Edward Robert Hughes (1851–1914): Katherina contemplates her empty plate in The Taming of the Shrew (1898) (image source)
This book’s Kate is at best Shakespeare’s Katherina Minola “light”, Pyotr is a candle maker’s shop of lights short of being able to hold anything even faintly illuminating to Petruchio’s merest glimmer, and the book’s tone is so soggy-sappy-happy-go-lucky that at times I felt my toenails curling. The whole point about Shakespeare’s Katherina is that you very much do not want to be her friend, because she doesn’t want to be yours in the first pace; she despises people and, even more so, a society that denies her any role other than the one at home, and it is (or so she believes for the longest time) only as her father’s housekeeper that she has any sort of standing and respect in her own right at all, and she is willing to defend that position with all she has, never mind that it means her younger sister won’t be able to marry (either). This book’s Kate, though? What a sorry creature. Right at the start we learn that her big problem (and the only reason why she comes across as a curmudgeon at all) is a lack of self-esteem and the belief that she isn’t attractive enough — not only, but also, not least physically — to attract any man’s attention, particularly not the attention of the man she is secretly in love with. (Unsurprisingly, she happens to be wrong about this, but let that be.)

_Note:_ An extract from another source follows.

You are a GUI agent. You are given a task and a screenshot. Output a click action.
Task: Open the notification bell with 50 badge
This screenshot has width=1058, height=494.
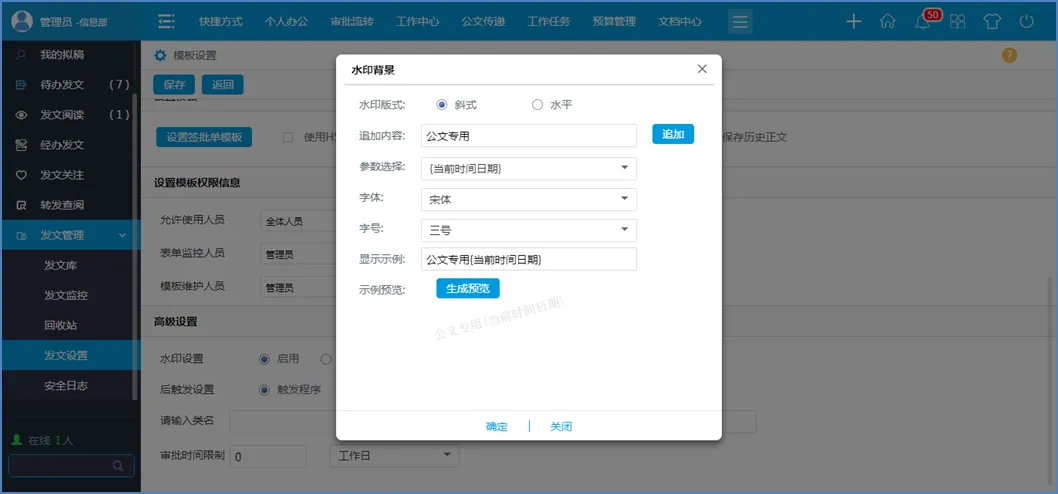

Shakespeare’s Petruchio, for his part, is unabashedly in it for the money, and for the money only — he doesn’t even try to “woo” Katherina; their every exchange is a pitched battle from start to finish, and he realizes from the very first moment that his chances of a happy marriage with Katherina are somewhere beyond minus zero Kelvin. (Well, OK, Kelvin had yet to come around, but you get my drift.) Also, he isn’t really a boar; he just adopts that pose as part of his bid to break Katherina’s resistance. Pyotr, on the other hand … well, in the first place the self-serving motive in Vinegar Girl is not so much his but that of Kate’s father, who is willing to (effectively) prostitute his own daughter so he doesn’t lose his uncouth but brilliant research assistant; even if presumably Pyotr himself doesn’t exactly object to staying in the U.S. — but although we don’t ever learn a whole lot about Pyotr’s motivation, he does make more than one clumsy attempt to actually woo Kate.
And that ending??? I mean, we all know that Shakespeare’s play ends with a wedding, but seriously, how much more HEA, rosy-red, “Reader, I married him” can you get? (My apologies to Ms. Brontë.) I’d love to say more, but I don’t want to spoil this book more than absolutely necessary for anybody still contemplating to read it. Long story short, I enjoyed the only other installment of the Hogarth Shakespeare series, Margaret Atwood’s Hag-Seed (a modernized take on The Tempest) — but when it comes to The Taming of the Shrew, give me the original every time … or if it has to be a modernized adaptation, please make it Cole Porter’s Kiss Me, Kate!
Oh, gosh, you read it? It was dire, wasn’t it?
I read it … yeah. Well, it’s off my TBR now, so there’s that! 😀
A silver lining of sorts, I guess.
Well, there aren’t many others, are there? 😀 Except for the kid, maybe. I sort of liked him. Though manifestly NOT the reason why we’re meeting him “Kevin Home Alone” style.
Have you read the Shylock one, yet?
No. I’m more than a bit wary about that one.